WHAT THE TASK REQUIRES: What is needed is an exact copy of every entry below.

MATERIAL PROVIDED START

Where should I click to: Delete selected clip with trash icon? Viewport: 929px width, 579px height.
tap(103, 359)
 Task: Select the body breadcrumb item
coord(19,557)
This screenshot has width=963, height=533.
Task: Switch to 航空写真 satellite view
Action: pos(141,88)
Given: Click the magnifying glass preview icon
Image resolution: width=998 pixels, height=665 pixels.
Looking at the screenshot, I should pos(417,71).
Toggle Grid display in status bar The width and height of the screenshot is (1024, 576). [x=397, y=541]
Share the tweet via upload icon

MATERIAL PROVIDED END

SOLUTION TO THE PROBLEM:
Where should I click to: Delete selected clip with trash icon? Viewport: 929px width, 579px height.
tap(103, 359)
 Task: Select the body breadcrumb item
coord(19,557)
This screenshot has width=963, height=533.
Task: Switch to 航空写真 satellite view
Action: pos(141,88)
Given: Click the magnifying glass preview icon
Image resolution: width=998 pixels, height=665 pixels.
Looking at the screenshot, I should pos(417,71).
Toggle Grid display in status bar The width and height of the screenshot is (1024, 576). [x=397, y=541]
Share the tweet via upload icon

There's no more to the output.